### The data
______________________________

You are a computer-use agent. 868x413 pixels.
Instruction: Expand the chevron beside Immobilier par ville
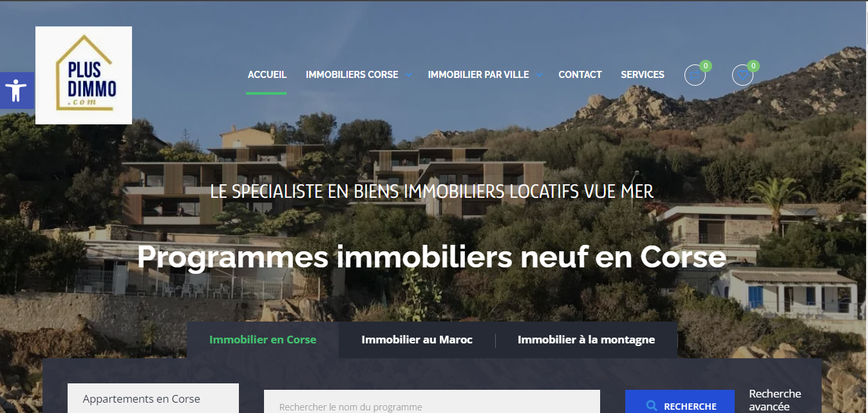click(540, 75)
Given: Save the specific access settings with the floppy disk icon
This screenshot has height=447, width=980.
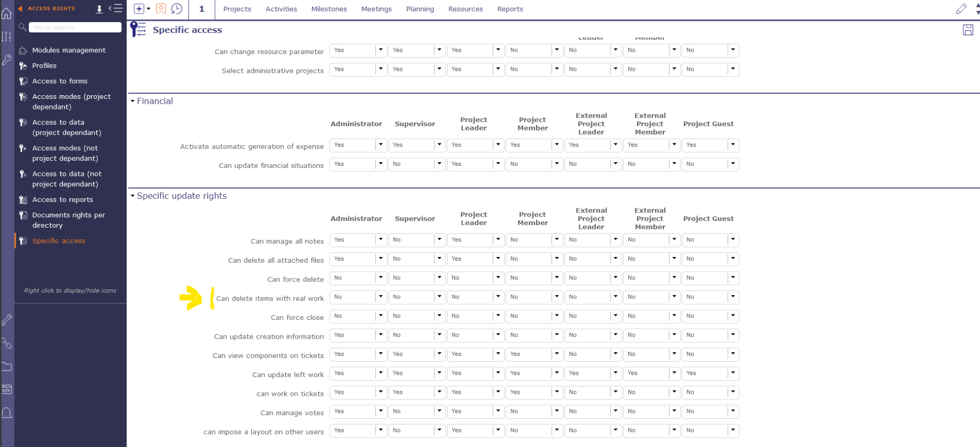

______________________________

### Task to complete
Repeat the data word for word; drop the pictures.

### Result for this task
You are a computer-use agent. 868x413 pixels.
Instruction: Expand the chevron beside Immobilier par ville
click(540, 75)
Given: Save the specific access settings with the floppy disk icon
This screenshot has height=447, width=980.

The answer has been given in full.